_TASKS TO PERFORM_:
**1.** Can you sum up the passage on CRE best practices in two sentences?
**2.** Would you echo the rows word for word, starting with the line that contains "Click the 확인 confirm button" and going on through the end of the rows, both ends included?
--- GIVEN PASSAGE ---
I’m always embarrassed when our marketing folks ask me to pen something on CRE best practices – largely because I’ve only spent a few years in CRE (way too many in B2B technology) and so, inevitably, I plagiarize the comments and thoughts of some of the clients and prospects I’ve met with recently. So, as I rarely included my citations correctly in college, I’m going to give my thanks and acknowledgement in advance to all of you reading this that recognize something stated below. It’s probably your secret. Sorry.

Good service, like good selling, starts with solid expectation management.
--- RECORDS FOR THIS EXERCISE ---
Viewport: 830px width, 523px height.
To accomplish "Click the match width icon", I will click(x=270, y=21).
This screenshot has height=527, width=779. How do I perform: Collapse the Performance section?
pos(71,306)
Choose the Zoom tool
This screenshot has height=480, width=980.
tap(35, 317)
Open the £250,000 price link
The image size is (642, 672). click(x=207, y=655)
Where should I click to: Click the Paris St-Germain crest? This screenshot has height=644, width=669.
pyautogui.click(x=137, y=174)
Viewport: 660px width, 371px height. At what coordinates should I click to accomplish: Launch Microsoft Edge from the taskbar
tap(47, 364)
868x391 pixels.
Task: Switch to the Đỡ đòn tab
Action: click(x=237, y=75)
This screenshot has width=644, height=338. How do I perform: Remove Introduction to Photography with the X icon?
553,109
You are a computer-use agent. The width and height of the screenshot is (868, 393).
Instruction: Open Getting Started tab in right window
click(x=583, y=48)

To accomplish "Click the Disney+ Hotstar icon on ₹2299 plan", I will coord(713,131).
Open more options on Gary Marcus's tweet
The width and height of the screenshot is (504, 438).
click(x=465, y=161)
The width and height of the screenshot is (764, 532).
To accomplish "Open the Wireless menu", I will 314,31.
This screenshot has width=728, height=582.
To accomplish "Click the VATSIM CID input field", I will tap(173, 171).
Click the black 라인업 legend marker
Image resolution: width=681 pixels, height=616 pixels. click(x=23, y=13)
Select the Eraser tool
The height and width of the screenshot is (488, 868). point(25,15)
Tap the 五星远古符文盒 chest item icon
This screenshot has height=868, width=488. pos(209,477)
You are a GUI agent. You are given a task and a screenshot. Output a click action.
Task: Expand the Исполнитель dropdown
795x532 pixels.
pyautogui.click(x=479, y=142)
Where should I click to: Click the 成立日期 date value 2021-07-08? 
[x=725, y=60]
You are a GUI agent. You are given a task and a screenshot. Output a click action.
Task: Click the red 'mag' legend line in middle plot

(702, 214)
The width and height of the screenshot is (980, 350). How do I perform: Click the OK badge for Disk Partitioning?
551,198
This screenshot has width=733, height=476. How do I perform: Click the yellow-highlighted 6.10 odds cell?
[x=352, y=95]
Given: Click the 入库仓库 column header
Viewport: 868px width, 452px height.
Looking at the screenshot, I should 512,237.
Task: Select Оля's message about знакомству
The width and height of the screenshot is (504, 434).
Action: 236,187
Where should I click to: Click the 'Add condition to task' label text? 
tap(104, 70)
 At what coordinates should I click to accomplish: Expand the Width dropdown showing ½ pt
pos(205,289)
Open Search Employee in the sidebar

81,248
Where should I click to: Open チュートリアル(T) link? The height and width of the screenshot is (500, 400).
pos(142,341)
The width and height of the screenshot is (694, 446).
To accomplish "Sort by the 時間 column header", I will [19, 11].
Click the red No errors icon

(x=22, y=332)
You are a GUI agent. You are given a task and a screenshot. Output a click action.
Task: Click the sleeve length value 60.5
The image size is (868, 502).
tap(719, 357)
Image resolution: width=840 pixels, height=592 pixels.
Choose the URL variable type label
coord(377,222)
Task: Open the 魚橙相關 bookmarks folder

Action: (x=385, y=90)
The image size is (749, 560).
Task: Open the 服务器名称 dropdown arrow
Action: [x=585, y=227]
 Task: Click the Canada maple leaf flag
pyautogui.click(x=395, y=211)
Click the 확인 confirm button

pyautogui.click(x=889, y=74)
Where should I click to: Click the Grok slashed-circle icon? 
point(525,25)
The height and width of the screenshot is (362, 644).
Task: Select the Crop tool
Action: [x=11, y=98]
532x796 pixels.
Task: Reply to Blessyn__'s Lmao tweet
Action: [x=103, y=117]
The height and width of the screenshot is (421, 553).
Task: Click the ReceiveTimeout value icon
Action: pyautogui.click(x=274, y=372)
---
_REPLIES_:
**1.** The writer is embarrassed when asked by the marketing team to write about CRE best practices, having spent only a few years in CRE and far more in B2B technology, and so borrows the thoughts of recent clients and prospects, thanking and apologizing to those readers in advance. The passage then states that good service, like good selling, starts with solid expectation management.

**2.**
Click the 확인 confirm button

pyautogui.click(x=889, y=74)
Where should I click to: Click the Grok slashed-circle icon? 
point(525,25)
The height and width of the screenshot is (362, 644).
Task: Select the Crop tool
Action: [x=11, y=98]
532x796 pixels.
Task: Reply to Blessyn__'s Lmao tweet
Action: [x=103, y=117]
The height and width of the screenshot is (421, 553).
Task: Click the ReceiveTimeout value icon
Action: pyautogui.click(x=274, y=372)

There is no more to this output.